I read a lot of good books in 2014, but as the year is draws to a close, I thought it would be appropriate to make a list of the best books I read this year. This article describes my five favorite nonfiction books that I read in 2014. The next article will describe my five favorites in the fiction category.
Without further ado, here are my five favorite nonfiction reads from 2014:
5. The End of the Suburbs: Where the American Dream is Moving by Leigh Gallagher
Reading like an update of Joel Garreau’s Edge City, Leigh Gallagher has written the latest chapter in the history of suburbanization in this book. Entertaining, quick and written in flowing prose, Gallagher charts the overarching trends that will prove to shape the American built environment for years to come.
4. Athens, Still Remains by Jacques Derrida
How do you view photographs? What are their philosophical implications? French philosopher, given the task of analyzing Jean-Francois Bonhomme’s photographs of Athens, transforms the assigned task into an earthshaking exploration of the meaning of photography. Essential reading, Athens, Still Remains will make you redefine your perception not just on photography, but other technologies we take for granted.
3. Walkable City: How Downtown Can Save America, One Step at a Time by Jeff Speck
Jeff Speck, the coauthor of New Urbanism treatise Suburban Nation, recently wrote this volume promoting “walkability” in urban planning. The result is a highly readable and informing book that is also hilarious, given Speck’s biting, sardonic tone. “Traffic studies are bullsh*t,” Speck writes. “They are bullish*t for three main reasons…” (p. 81). In this book, you will learn a lot about walkability, but also parking, traffic engineering, and much more, all through the guiding hand of Jeff Speck, who is sharp and gets straight to the point.

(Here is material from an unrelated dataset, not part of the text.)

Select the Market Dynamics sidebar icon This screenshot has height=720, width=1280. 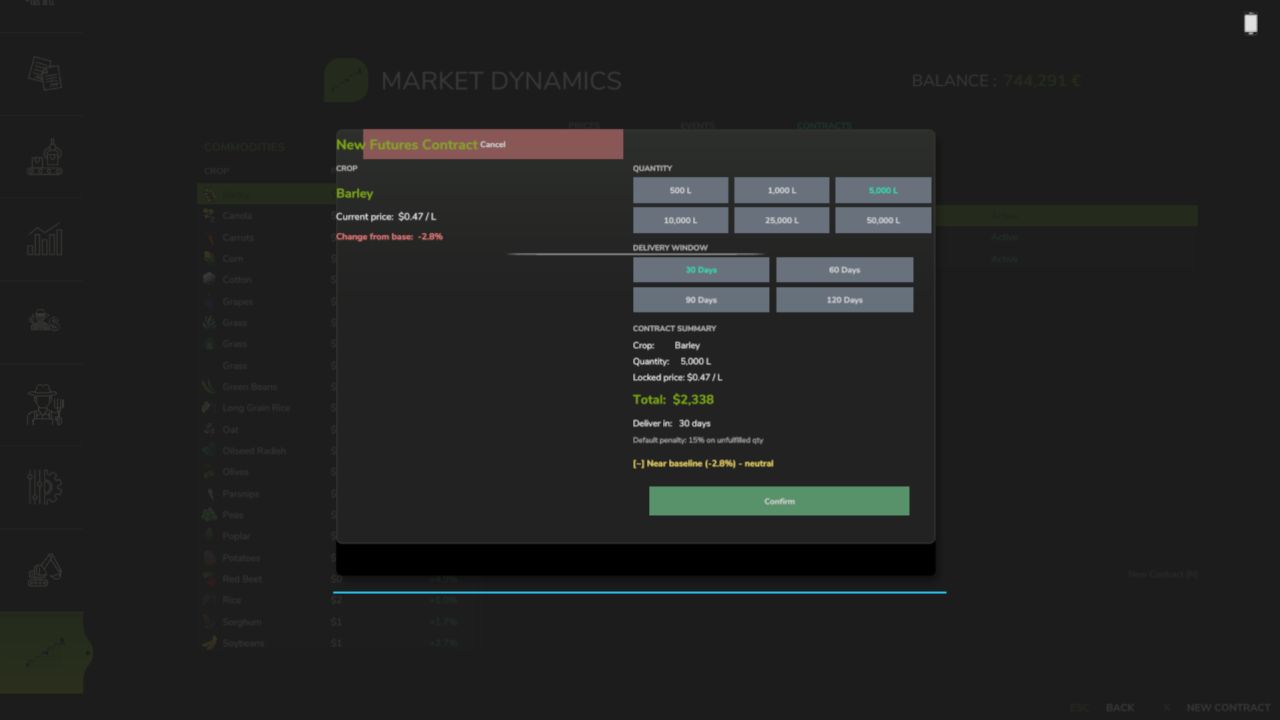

2. History of the Peloponnesian War by Thucydides
Well, many would consider this book a work of fictionalized history, and the ancient Greek writer Thucydides would admit so much in regards to the speeches he wrote for the major historic figures for the book, though he boasted “my work is not a piece of writing designed to meet the taste of an immediate public, but was done to last forever.” Chronicling the conflict spanning three decades between the Athens and Sparta in a text written around 400 BC, Thucydides preserves knowledge of international incidents and puppet dictatorships that draw immediate parallels to the Cold War. Pericles’ funeral speech for the deceased Athenian troops has been emulated in almost every funerary speech since, while the Melian Dialogue between Imperial Athens and the besieged island of Melos is a contemporary dose of realpolitik. The History of the Peloponnesian War is astounding, poetic and haunting. As one of the first history books ever, it goes unsurpassed on many levels.
1. Edge City: Life on the New Frontier by Joel Garreau
In 1990, a little book called Edge City was written, describing a phenomenon that was changing the way Americans “lived, worked, and played.” New urban cores defined by retail and office space built outside the old urban cores were being built all across America, and Garreau called them “edge cities.” Rather than condemning them as the ugly manifestations of urban sprawl, Garreau considered them products of American ingenuity. Garreau’s work, while dated today, lovingly crystallizes a phenomenon that touched all corners of the United States, starting in the office parks of New Jersey and culminating in the epic showdown over the fate of the Bull Run battlefield in Virginia in the face of the construction of a mall along the Capital Beltway. Glorious, exciting, and thoughtful, Edge City is a modern classic of urban studies.